Today, Attorney General Merrick B. Garland issued a memorandum imposing a moratorium on federal executions while a review of the Justice Department’s policies and procedures is pending.
“The Department of Justice must ensure that everyone in the federal criminal justice system is not only afforded the rights guaranteed by the Constitution and laws of the United States, but is also treated fairly and humanely,” said Attorney General Garland. “That obligation has special force in capital cases.”
In the last two years, the department made a series of changes to capital case policies and procedures and carried out the first federal executions in nearly two decades between July 2020 and January 2021. That included adopting a new protocol for administering lethal injections at the federal Bureau of Prisons, using the drug pentobarbital.

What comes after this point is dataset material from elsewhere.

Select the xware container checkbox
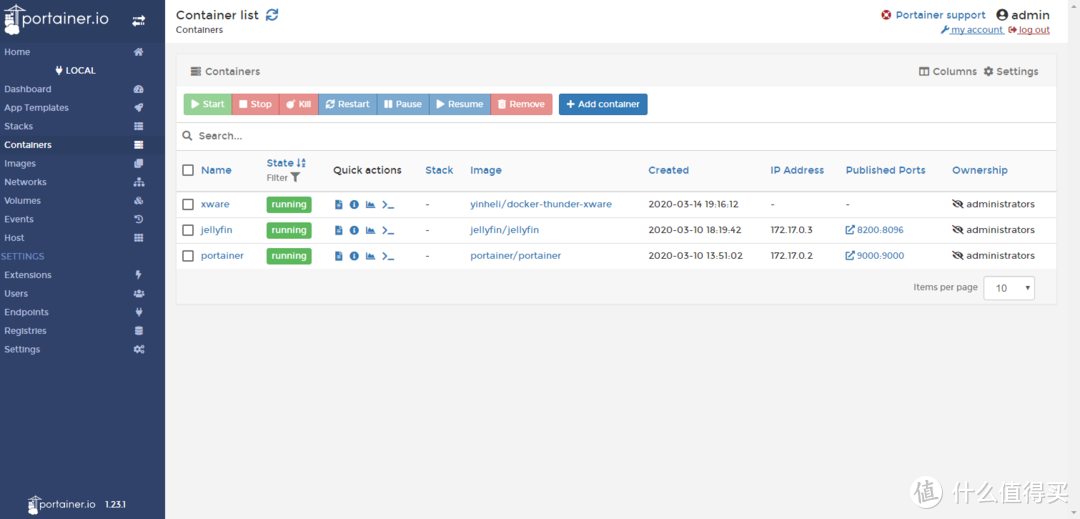The width and height of the screenshot is (1080, 519). click(188, 204)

Attorney General Garland’s memorandum directs the Deputy Attorney General to lead a multi-pronged review of these recent policy changes, including:
- A review coordinated by the Office of Legal Policy of the Addendum to the Federal Execution Protocol, adopted in 2019, which will assess, among other things, the risk of pain and suffering associated with the use of pentobarbital.

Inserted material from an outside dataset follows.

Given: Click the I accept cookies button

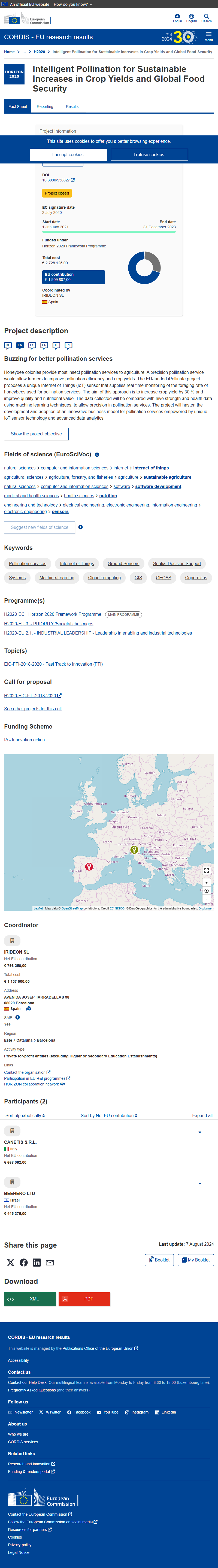Looking at the screenshot, I should point(68,154).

- A review coordinated by the Office of Legal Policy to consider changes to Justice Department regulations made in November 2020 that expanded the permissible methods of execution beyond lethal injection, and authorized the use of state facilities and personnel in federal executions.
- A review of the Justice Manual’s capital case provisions, including the December 2020 and January 2021 changes to expedite execution of capital sentences.
The Attorney General’s memorandum requires the reviews to include consultations with a wide range of stakeholders including the relevant department components, other federal and state agencies, medical experts and experienced capital counsel, among others.
No federal executions will be scheduled while the reviews are pending.